My approach is as follows, let $D$ be driving force and $F$ the force resisting motion, then

$D-F = 850 × 0.3$

$D = 250 + 255$

$D = 505$

Also, Force parallel to the road is given by, $F_1 = 8500 \cos 78^0 =1767.24 N$

Therefore, the magnitude of Driving force is given by, $F_1 + D = 2272.25 N$

your insight is welcome...not sure on this...

 

[Doc Al]

How many forces act on the car?

 

[Doc Al]

When you apply Newton's 2nd law, take all the forces into account.

 

[Lnewqban]

 

[chwala]

Since we are interested in the driving force then, before motion ( that is at equilibrium ) $a=0$

$F_0 - 8500 \cos 78^0 = 0$

$F_0=1767.25$ N


we know that the Force resisting motion ( car now in motion)= 250 N. Therefore,


$F_1 - 250= ma$

$F_1= (850 × 0.3 )+250$

$F_1= 505$ N

Therefore,

Driving force $D=F_0 +F_1 = 1767.25+ 505= 2272.25$ N

Of course i could be wrong...it is a new area for me ....cheers.

 

[MatinSAR]

Since we are interested in the driving force then, before motion ( that is at equilibrium ) $a=0$

$F_0 - 8500 \cos 78^0 = 0$

$F_0=1767.25$ N


we know that the Force resisting motion ( car now in motion)= 250 N. Therefore,


$F_1 - 250= ma$

$F_1= (850 × 0.3 )+250$

$F_1= 505$ N

Therefore,

Driving force $D=F_0 +F_1 = 1767.25+ 505= 2272.25$ N

Of course i could be wrong...it is a new area for me ....cheers.

I agree with final answer but do you know what $F_0$ is?
If you ask me It is better to use post #4 to identify net force acting on car in terms of $D$ and $F$ and $mg$.

 

[chwala]

I agree with final answer but do you know what $F_0$ is?

That should be the vertical force i.e acting perpendiculor to the road. ...let me check on this ..what i have on my textbook notes is a bit confusing...see the attachment ...

 

[MatinSAR]

That should be the vertical force i.e acting perpendiculor to the road. ...let me check on this ..what i have on my textbook notes is a bit confusing...see the attachment ...

But what causes this force? It's interesting that your book doesn't mention it! Look at digram in post #4. It's the gravitational force.
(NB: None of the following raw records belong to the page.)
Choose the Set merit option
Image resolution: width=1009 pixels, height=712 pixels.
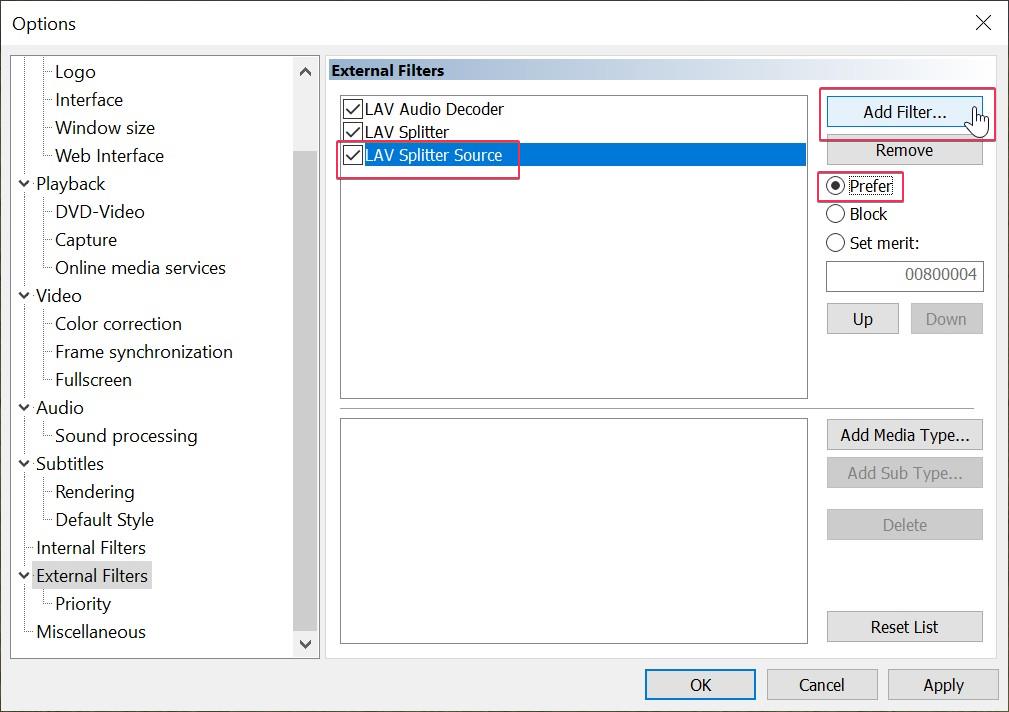[835, 242]
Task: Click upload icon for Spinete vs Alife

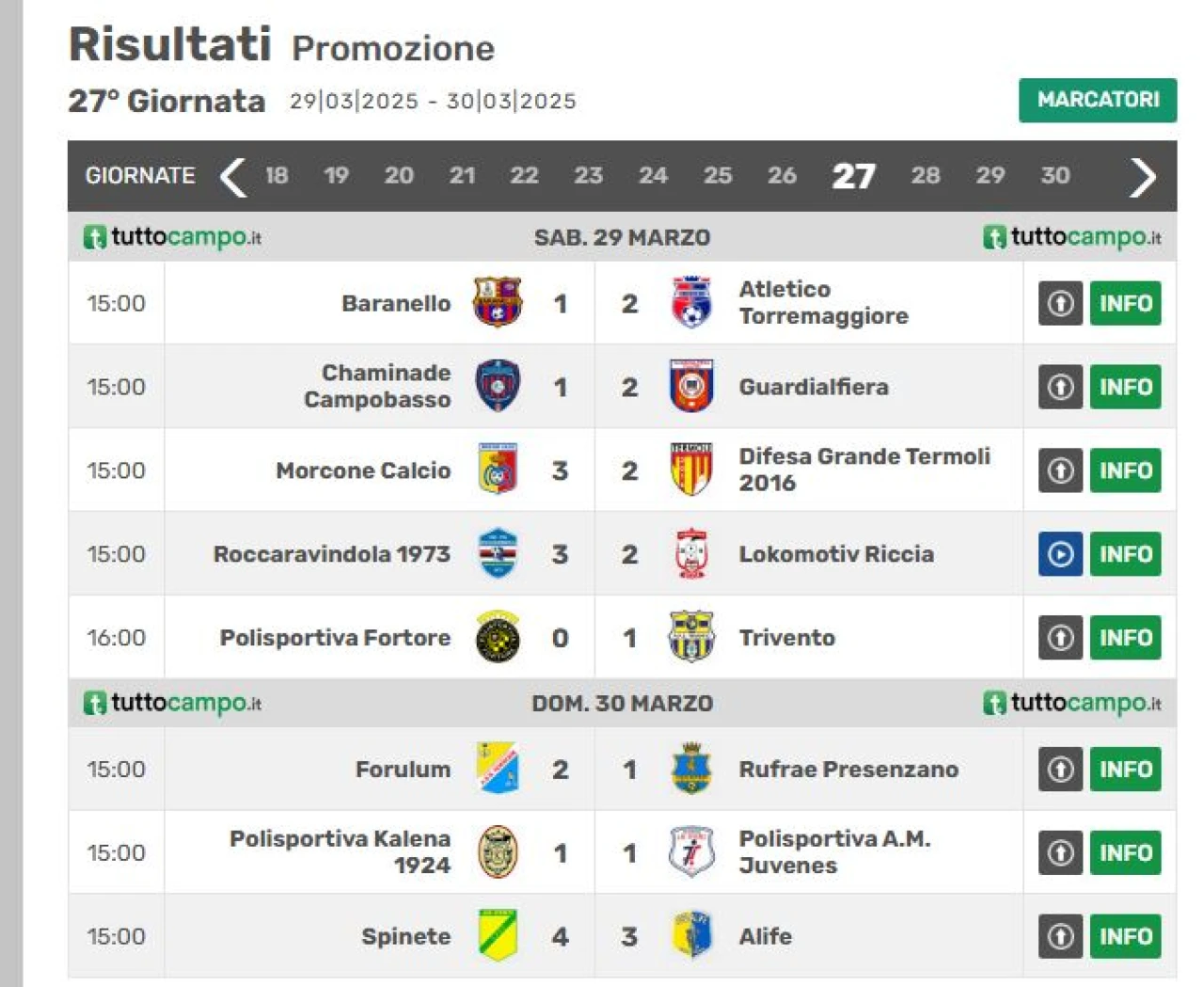Action: coord(1060,936)
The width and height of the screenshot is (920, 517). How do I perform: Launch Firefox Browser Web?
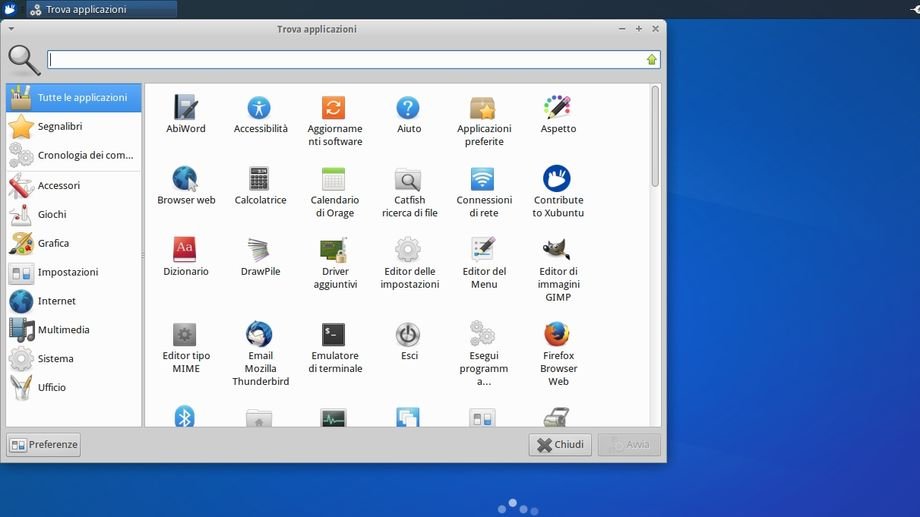point(557,335)
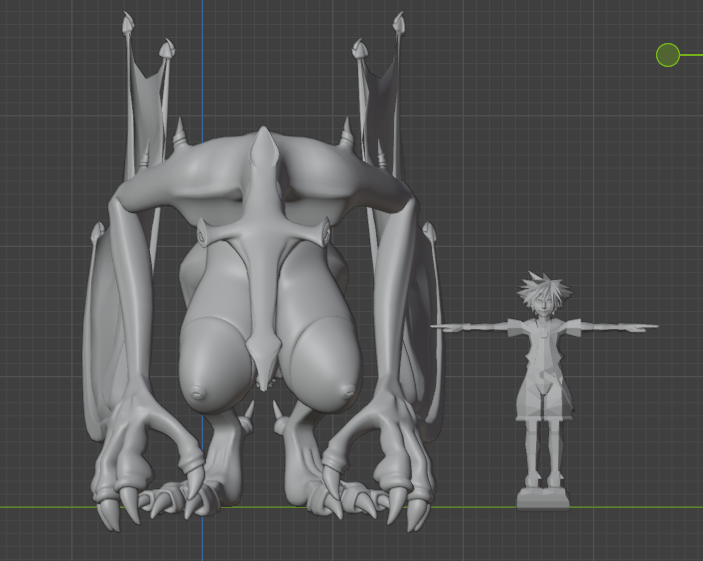Click the character's legs
The width and height of the screenshot is (703, 561).
pyautogui.click(x=542, y=440)
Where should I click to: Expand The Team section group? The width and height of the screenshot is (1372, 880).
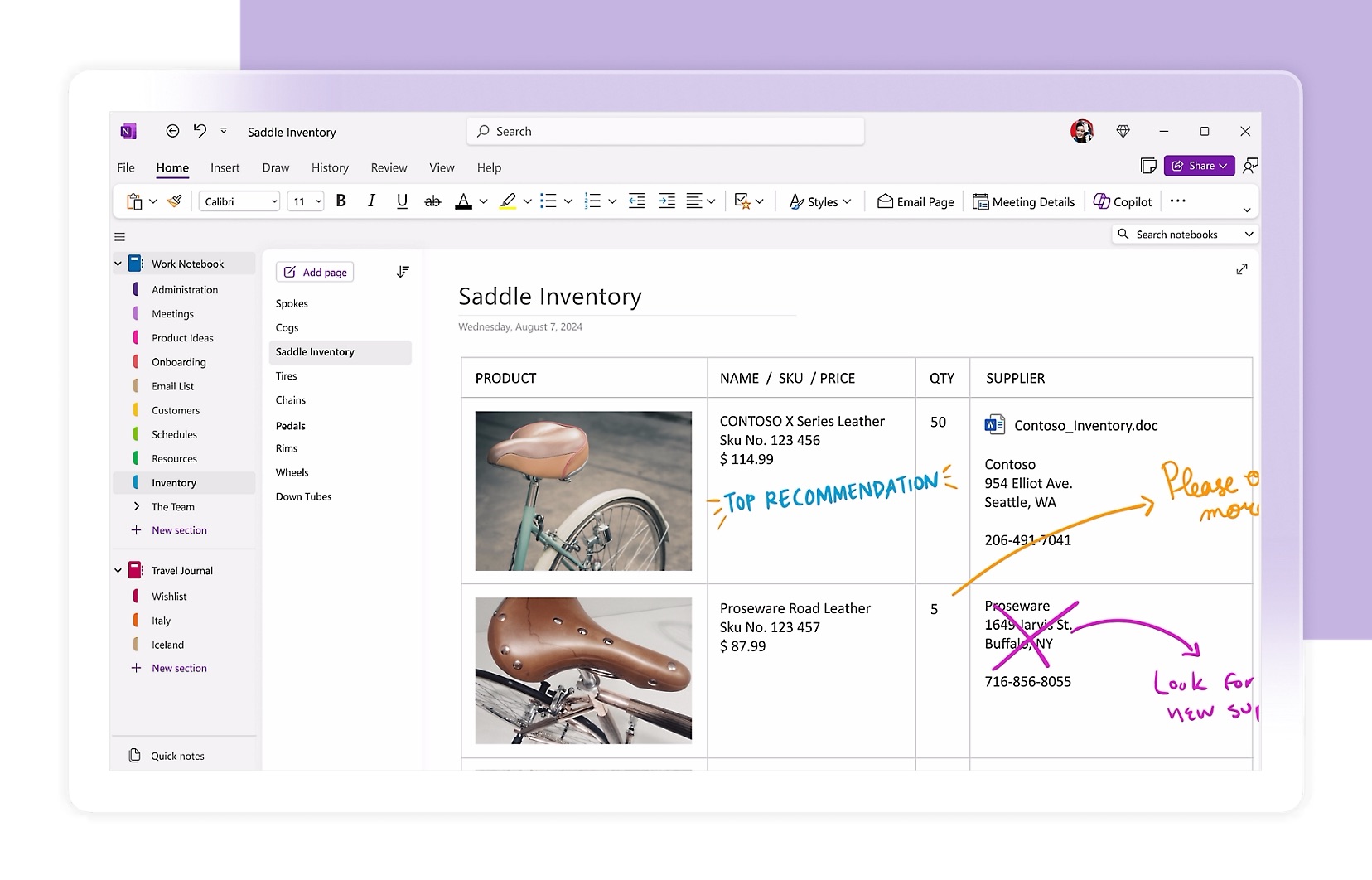pos(137,506)
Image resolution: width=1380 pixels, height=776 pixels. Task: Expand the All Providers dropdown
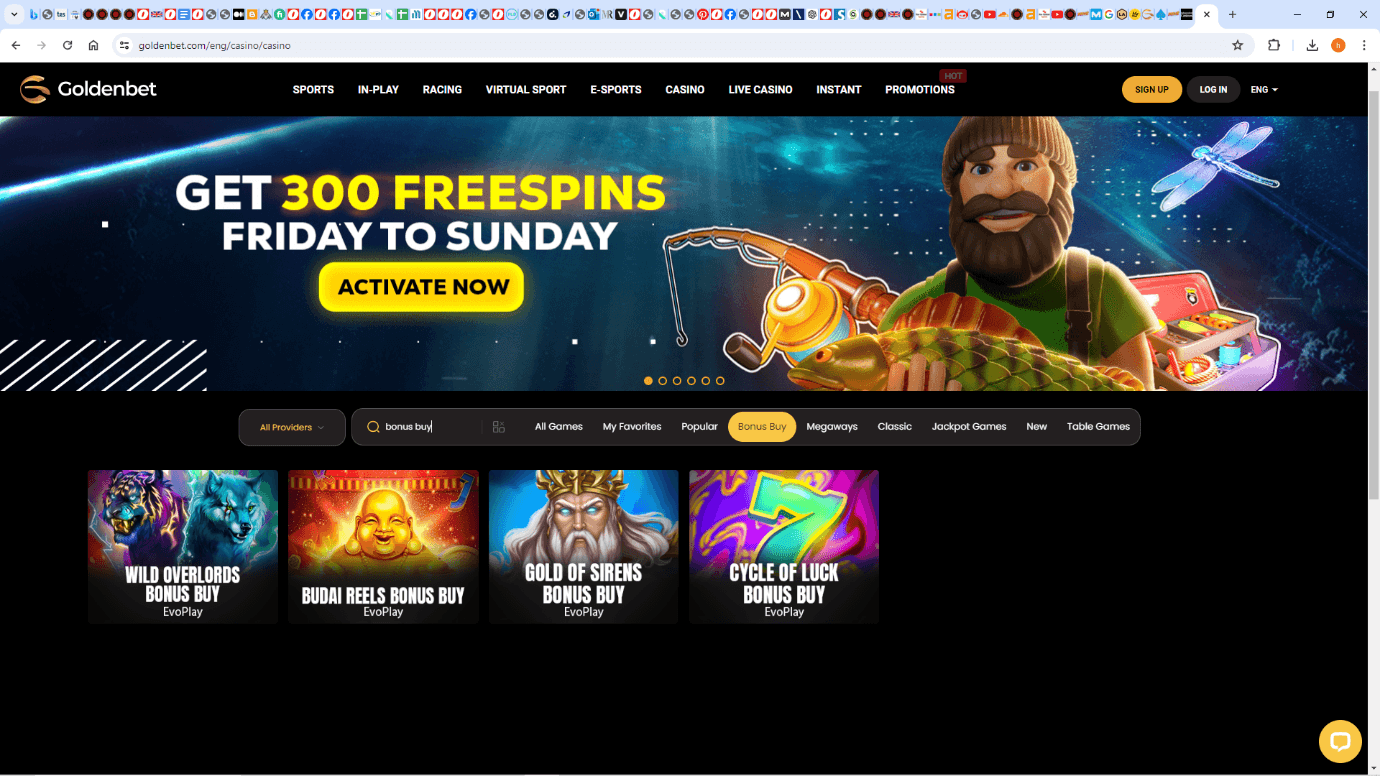[292, 427]
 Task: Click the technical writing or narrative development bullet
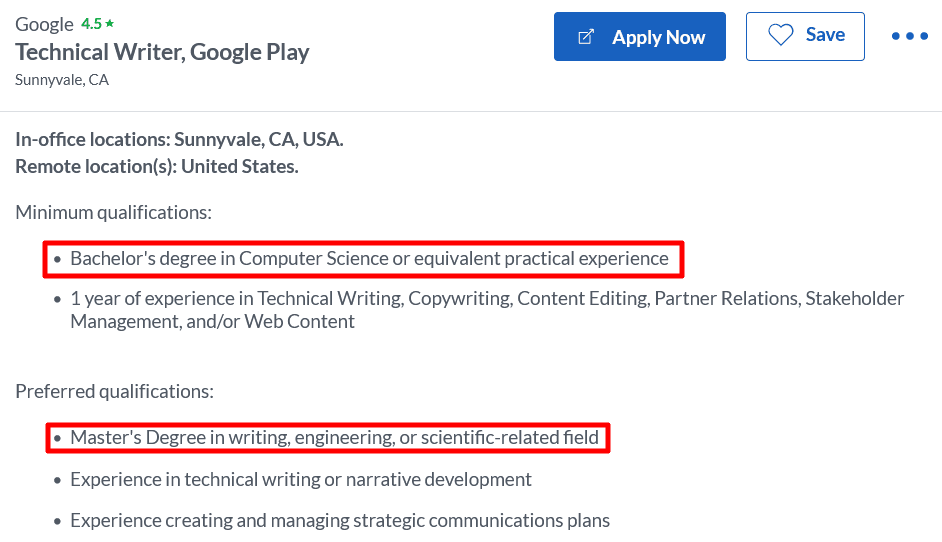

In your solution $F_0=mgsin \theta$.

 

[chwala]

But what causes this force? It's interesting that your book doesn't mention it! Look at digram in post #4. It's the gravitational force.
View attachment 340203

aaaargh i think i've seen it.

$\cos 72^0 = \dfrac{mg}{8500}$ therefore $mg = 1767.25$ N

 

[MatinSAR]

aaaargh i think i've seen it.

$\cos 72^0 = \dfrac{mg}{8500}$ therefore $mg = 1767.25$ N

No. Rethink.

 

[MatinSAR]

mg has 2 components. One perpendicular to the surface and one parallel to the surface.
$mgcos 72$ is one of the components.

 

[chwala]

I can have my equation as,

$D= R+F+ma$

and noting that

$[ \cos 78^0 = \sin 12^0]$

then,

$D= mg \cos 78^0 + 250+ 255 = 2272.25$N

 

[MatinSAR]

I think in my book $mg$ is what they are calling $N$ and $R-N=0$ and $N$ using the right angle triangle is given by $\cos 72^0 = \dfrac{N}{8500}$.

Do confirm again on this.

Your book doesn't use $N$. It used $R$ to show the normal force.
Let's solve the problems one by one. For question in post #7:

If there is any problem I'll be happy to help

 

[MatinSAR]

I can have my equation as,

$D= R+F+ma$

and noting that

$[ \cos 78^0 = \sin 12^0]$

then,

$D= mg \cos 78^0 + 250+ 255 = 2272.25$N

I guess you're answering question in post #1 now. Is everything clear with question in post #7?
What is $R$ in your solution? If it is the normal force then you are wrong. See post #8 and note that I've showed normal force using $N$ instead of $R$.

 

[chwala]

I guess you're answering question in post #1 now. Is everything clear with question in post #7?
What is $R$ in your solution? If it is the normal force then you are wrong. See post #8 and note that I've showed normal force using $N$ instead of $R$.

... Let me check and go through the literature... will get back in a few hours...

 

[chwala]

Your book doesn't use $N$. It used $R$ to show the normal force.
Let's solve the problems one by one. For question in post #7:
View attachment 340206
If there is any problem I'll be happy to help

This part is now clear; i was mixing up the two forces...now using my attachment in post $7$ as reference, it is clear that the force acting parallel to the ramp is given by:
Firstly, $F=ma$ since the crate is at rest then $a=0$.
now
There are two opposing forces that will enable equilibrium, let me have them as,
$F_1 - F_0 =0$ where $F_1$ is the frictional force. $F_1$ makes an angle $θ$ with the parallel direction $F_0$ where $F_0$ using pythagoras theorem is given by $F_0=300 \cos 72^0$ or $F_0 = 300\sin 18^0$.
Similarly, the force acting perpendicularly to the ramp is given by:
$R -N=0$ where $R$ is the Normal contact force and $N$ is the force acting perpendicularly to ramp,
$N=300 \cos 18^0$ using the pythagoras theorem. From here the steps to solution are straightforward.

Now to my problem, using Newton's second law of motion, i shall have,

$D-F_1 -F_0 =ma$

$D-250-8500 \cos 78^0 = 850×0.3$ or

$D-250-8500 \sin 12^0 = 850×0.3$

$D=250+1767.25+255$

$D=2272.25$N.

Cheers man!